Kabar beredar gugurnya sejumlah kader Hanura yang mendaftar balon bupati-wabup di DPC Hanura TTS diduga karena mahar tinggi yang tak mampu ditebus.
Isu ini ditepis ketua DPC Hanura kabupaten TTS, Youngky Tan yang dihubungi lewat telepon, Senin (8/1/2018). “Isu bilang mahar Rp 1,4 miliar itu tidak benar. Kita usung figur lain karena kita tidak mau kita jadi penonton, Joker mati ditangan,”katanya.

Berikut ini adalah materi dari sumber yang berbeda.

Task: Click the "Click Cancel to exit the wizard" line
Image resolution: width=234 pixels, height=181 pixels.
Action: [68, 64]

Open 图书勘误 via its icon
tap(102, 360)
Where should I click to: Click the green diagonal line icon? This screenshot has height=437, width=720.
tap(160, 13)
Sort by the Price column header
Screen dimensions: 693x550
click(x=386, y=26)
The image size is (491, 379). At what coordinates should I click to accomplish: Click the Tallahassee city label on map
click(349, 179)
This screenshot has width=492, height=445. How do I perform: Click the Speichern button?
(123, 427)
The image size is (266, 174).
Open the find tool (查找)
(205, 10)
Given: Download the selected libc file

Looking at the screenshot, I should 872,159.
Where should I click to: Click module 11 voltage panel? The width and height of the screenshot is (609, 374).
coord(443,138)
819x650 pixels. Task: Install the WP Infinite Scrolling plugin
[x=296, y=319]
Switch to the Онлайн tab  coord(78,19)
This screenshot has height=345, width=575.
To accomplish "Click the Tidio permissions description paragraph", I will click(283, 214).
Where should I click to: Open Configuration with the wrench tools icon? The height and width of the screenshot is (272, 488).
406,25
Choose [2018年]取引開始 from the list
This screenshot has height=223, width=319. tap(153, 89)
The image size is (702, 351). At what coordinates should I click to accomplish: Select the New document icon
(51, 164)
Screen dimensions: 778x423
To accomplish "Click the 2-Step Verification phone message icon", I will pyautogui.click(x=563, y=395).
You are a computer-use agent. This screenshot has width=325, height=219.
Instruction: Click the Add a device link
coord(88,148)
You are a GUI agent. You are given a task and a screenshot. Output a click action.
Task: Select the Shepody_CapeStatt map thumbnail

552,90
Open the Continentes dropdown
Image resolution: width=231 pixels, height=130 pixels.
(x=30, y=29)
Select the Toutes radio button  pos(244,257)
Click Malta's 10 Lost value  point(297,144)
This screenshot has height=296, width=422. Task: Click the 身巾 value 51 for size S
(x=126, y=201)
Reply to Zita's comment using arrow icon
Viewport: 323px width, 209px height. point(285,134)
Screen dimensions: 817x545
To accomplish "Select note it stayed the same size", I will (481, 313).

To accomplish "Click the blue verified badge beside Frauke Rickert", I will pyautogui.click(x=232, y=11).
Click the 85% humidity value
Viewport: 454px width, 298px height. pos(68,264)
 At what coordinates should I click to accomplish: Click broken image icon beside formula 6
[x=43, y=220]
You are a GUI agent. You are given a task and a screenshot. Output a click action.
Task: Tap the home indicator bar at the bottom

Dikatakan kader Hanura dan figur lain yang mendaftar di DPC Hanura TTS tak bisa diberikan SK dukungan karena terganjal saat berproses di DPD Hanura provinsi NTT.
Persoalan yang mengganjal para kader dan figur lain yang mendaftar adalah soal penyiapan dukungan bagi kandidat dari partai lain sebagai partai koalisi yang tidak bisa disiapkan para kandidat jelang hari H pendaftaran di KPU tanggal 8 Januari 2018. “Kader Hanura ada dua orang, pak David dan pak Ten Tualaka yang berproses sampai provinsi, tapi pasangan mereka tidak bisa amankan SK dari partai yang dibawa. Sampai injuri time tidak ada kepastian dari mereka sehingga dari pada kita joker mati ditangan, SK kita berikan ke kandidat lain yang sudah punya dukungan. SK-nya baru diserahkan Minggu (7/1/2018) malam saat ada tawaran dari Golkar,”katanya.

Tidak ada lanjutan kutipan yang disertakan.